Micro Medical Solutions announced today that it completed enrollment in a U.S. pivotal clinical study of its MicroStent system.
Wilmington, Massachusetts-based Micro Medical set up its study to evaluate MicroStent’s safety and effectiveness. The study pits the stent against the current standard of care, percutaneous transluminal angioplasty (PTA).
MicroStent, a vascular stent, was designed to achieve and maintain tibioperoneal arterial patency. Micro Medical aims for it to improve blood flow and wound-healing for below-the-knee (BTK) amputation reduction in patients with critical limb ischemia (CLI) resulting from progressive peripheral artery disease (PAD). MicroStent currently holds CE mark approval but remains investigational in the U.S.
STAND, a trial led by Dr. Robert E. Beasley of Palm Vascular Centers in Miami Beach, Florida, enrolled its final patient earlier this month.

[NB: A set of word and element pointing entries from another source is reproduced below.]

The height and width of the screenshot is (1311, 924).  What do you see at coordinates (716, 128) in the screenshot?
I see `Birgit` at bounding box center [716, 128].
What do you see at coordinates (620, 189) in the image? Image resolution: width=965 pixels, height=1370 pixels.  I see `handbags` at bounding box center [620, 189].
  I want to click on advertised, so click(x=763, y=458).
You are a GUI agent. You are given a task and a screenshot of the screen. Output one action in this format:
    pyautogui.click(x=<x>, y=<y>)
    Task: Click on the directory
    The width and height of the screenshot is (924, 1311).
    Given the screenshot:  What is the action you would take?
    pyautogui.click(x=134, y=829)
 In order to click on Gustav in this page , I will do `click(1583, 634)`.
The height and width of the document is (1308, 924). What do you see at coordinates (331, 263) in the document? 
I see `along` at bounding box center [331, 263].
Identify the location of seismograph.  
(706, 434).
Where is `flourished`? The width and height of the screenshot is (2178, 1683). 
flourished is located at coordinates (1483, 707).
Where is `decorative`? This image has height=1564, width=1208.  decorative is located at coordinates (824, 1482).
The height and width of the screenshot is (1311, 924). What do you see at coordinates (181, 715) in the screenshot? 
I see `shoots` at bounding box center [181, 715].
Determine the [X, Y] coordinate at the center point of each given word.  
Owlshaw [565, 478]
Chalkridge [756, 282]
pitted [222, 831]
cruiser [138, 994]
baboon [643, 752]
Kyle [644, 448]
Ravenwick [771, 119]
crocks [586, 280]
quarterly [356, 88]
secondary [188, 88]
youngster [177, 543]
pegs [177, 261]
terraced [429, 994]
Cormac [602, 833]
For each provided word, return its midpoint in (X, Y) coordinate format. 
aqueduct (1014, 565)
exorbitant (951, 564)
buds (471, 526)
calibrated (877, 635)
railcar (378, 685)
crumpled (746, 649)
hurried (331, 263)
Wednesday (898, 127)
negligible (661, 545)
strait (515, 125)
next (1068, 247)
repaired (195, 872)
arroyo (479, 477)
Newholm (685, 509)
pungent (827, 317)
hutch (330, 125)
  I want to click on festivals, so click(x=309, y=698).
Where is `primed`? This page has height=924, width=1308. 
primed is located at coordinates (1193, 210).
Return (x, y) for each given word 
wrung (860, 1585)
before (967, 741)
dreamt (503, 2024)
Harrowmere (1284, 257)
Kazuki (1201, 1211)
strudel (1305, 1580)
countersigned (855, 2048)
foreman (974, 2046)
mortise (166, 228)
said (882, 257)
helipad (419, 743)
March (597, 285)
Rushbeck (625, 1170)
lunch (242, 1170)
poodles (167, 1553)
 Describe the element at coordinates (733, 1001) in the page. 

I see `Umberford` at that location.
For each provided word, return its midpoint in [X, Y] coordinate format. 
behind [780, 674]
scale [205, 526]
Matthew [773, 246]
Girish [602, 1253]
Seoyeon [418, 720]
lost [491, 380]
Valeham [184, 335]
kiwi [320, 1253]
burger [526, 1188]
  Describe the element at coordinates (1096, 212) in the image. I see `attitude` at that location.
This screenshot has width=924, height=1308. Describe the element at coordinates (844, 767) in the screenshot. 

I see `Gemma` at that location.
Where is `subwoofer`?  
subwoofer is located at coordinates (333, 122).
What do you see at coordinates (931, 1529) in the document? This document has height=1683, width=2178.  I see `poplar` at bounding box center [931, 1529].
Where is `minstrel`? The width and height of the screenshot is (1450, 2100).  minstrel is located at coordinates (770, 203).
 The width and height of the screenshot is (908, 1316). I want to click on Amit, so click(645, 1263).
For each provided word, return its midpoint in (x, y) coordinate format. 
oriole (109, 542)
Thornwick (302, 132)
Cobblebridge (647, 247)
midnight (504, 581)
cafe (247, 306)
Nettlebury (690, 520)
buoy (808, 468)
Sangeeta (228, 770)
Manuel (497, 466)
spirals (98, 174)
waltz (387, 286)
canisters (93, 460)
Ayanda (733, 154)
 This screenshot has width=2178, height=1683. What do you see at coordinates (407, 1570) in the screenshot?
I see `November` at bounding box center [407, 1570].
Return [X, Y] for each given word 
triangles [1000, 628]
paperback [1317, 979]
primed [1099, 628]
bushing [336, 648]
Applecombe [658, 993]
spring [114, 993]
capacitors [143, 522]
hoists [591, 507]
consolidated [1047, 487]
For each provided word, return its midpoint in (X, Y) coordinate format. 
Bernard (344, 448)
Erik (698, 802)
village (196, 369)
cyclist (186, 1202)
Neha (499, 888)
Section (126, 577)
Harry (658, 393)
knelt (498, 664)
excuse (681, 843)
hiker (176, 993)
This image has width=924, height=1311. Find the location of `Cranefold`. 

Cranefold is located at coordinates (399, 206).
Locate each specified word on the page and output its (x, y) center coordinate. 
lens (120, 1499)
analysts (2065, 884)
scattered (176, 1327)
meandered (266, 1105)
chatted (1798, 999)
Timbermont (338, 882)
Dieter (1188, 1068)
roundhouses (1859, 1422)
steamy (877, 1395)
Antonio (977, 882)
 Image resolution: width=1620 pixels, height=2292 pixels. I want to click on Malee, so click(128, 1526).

Micro Medical VP of Clinical Affairs Rita Jacob said the company is excited to see the data unfold in the study. Jacob listed the aim as demonstrating a lower amputation rate. This would lower the “devastating mortality rate associated with limb loss.”
“This is an encouraging step forward for MMS, millions of patients battling CLI every day and clinicians treating and caring for these patients,” said Micro Medical CEO Gregory Sullivan. “MMS developed the MicroStent platform in response to patients’ needs, and we are excited to move closer to putting MicroStent in the hands of U.S. interventionalists treating CLI.”